Prompt
The range to reproduce runs from the line containing "#PPI (60, 599)" through the last line of the listing below; give exactly those lines and no others.

Information shown
■ ■ ■
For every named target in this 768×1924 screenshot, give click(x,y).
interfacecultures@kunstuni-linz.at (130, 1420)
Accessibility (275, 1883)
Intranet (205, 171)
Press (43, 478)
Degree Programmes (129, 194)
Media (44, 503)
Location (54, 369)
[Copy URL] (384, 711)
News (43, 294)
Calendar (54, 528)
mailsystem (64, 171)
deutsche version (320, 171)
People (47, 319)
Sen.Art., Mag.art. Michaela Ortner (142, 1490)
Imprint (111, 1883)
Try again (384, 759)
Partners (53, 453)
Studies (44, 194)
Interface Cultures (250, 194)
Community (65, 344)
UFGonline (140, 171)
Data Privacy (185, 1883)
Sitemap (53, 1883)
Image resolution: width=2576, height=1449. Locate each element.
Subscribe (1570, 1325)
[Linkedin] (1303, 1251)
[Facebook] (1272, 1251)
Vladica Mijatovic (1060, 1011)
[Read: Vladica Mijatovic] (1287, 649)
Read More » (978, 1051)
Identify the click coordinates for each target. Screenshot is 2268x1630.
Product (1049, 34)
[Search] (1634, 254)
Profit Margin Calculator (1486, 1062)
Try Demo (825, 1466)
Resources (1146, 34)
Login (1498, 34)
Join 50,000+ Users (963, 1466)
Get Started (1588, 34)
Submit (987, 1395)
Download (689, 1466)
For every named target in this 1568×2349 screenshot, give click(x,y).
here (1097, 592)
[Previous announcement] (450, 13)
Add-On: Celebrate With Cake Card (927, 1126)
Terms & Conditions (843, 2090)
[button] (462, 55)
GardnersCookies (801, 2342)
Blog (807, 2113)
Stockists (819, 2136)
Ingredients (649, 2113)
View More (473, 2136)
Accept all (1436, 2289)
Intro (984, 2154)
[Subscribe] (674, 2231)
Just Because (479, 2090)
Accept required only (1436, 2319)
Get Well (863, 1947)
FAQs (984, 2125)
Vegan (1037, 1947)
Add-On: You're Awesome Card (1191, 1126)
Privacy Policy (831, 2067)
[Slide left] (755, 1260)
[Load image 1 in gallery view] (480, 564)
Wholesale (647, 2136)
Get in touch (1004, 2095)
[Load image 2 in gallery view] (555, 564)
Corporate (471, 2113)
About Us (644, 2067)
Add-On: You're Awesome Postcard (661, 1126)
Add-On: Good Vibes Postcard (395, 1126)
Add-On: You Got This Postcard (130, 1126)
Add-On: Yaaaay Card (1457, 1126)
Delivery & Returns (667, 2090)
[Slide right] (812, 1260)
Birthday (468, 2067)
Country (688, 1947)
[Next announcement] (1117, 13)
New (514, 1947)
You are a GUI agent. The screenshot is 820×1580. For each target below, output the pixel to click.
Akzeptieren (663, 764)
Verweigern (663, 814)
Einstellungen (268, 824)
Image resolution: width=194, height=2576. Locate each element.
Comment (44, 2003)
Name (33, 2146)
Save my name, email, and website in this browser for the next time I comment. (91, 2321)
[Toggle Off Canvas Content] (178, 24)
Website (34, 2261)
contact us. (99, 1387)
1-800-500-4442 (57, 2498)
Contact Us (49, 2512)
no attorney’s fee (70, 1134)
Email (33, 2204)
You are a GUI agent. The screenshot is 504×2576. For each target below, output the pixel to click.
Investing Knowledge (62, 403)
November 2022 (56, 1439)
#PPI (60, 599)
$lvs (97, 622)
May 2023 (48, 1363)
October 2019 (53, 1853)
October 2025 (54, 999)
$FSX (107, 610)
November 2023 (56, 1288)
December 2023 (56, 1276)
■ ■ ■
Result below
#PPI (60, 599)
$lvs (97, 622)
May 2023 (48, 1363)
October 2019 (53, 1853)
October 2025 (54, 999)
$FSX (107, 610)
November 2023 (56, 1288)
December 2023 (56, 1276)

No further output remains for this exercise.